Chloe; you and Steven had a bond when I was little, and whilst I was not excluded from your little club; an interloper six or eight years younger was not unreasonably excluded from big kid’s games.

Jerry; I don’t know why we never bonded, I can never remember a time when we were close. I was the mummy’s boy when we were small and you were very definitely, much more at home, outside with Dad.

I admired your skill with cattle, your fearlessness on the horse, your ability to converse with grown up visitors, your prowess on the sports ground and your dogged determination which made up for any lack of skill in any of the above.

Probably, I have never told you how much I did admire you as a kid. I was shy and to an extent scared of being left with you. I knew the calm times could be broken so easily and you would erupt into one of your infamous rages.

I am sorry for the distance between us as kids. To some extent it was my own fault; it was easier for me to retreat into the imaginary world of Bill than take the chance of being rebuffed by an older sister or brother.

There was in later years. a wonderful rapprochement with Chloe especially when you and the big G would offer me sanctuary when things got too tough at home.

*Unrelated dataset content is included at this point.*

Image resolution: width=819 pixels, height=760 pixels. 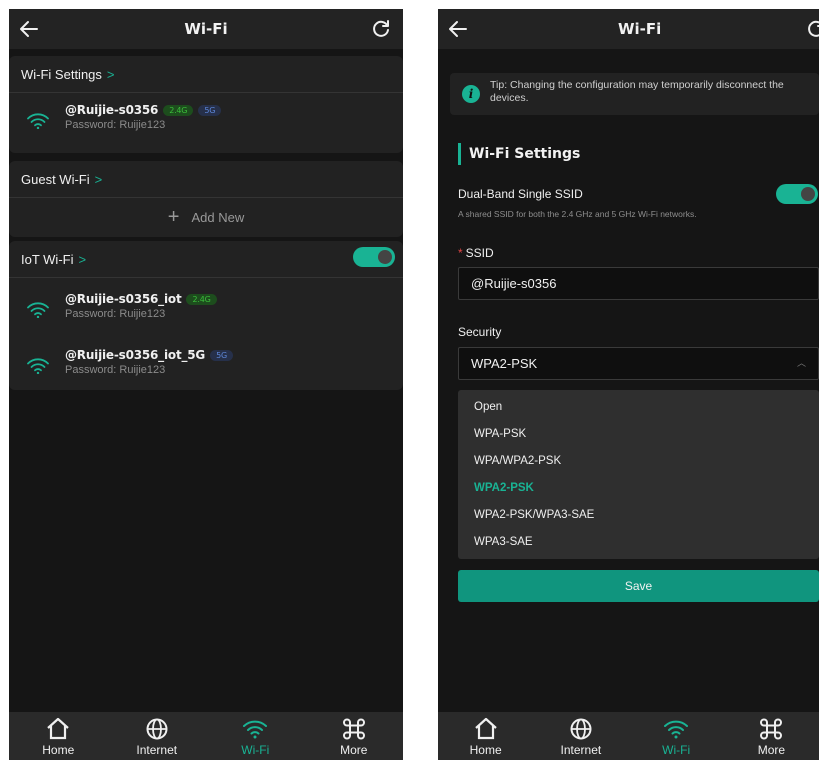 What do you see at coordinates (62, 74) in the screenshot?
I see `wifi-settings-title: Wi-Fi Settings` at bounding box center [62, 74].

Those times at “Gunyah” were special to me, sharing the birth and childhood of your two daughters, with you and your big bear of a husband.

Jerry; we did try to get closer over the years but these efforts generally petered out and I do regret this.

Times have been tough for both of you, the wounds of childhood have proven to be insurmountable, I desperately wish I could repair the past for all of us, but at least with Chloe now, we do get to laugh at and, with; each other on those wonderful, rare times when we do get together.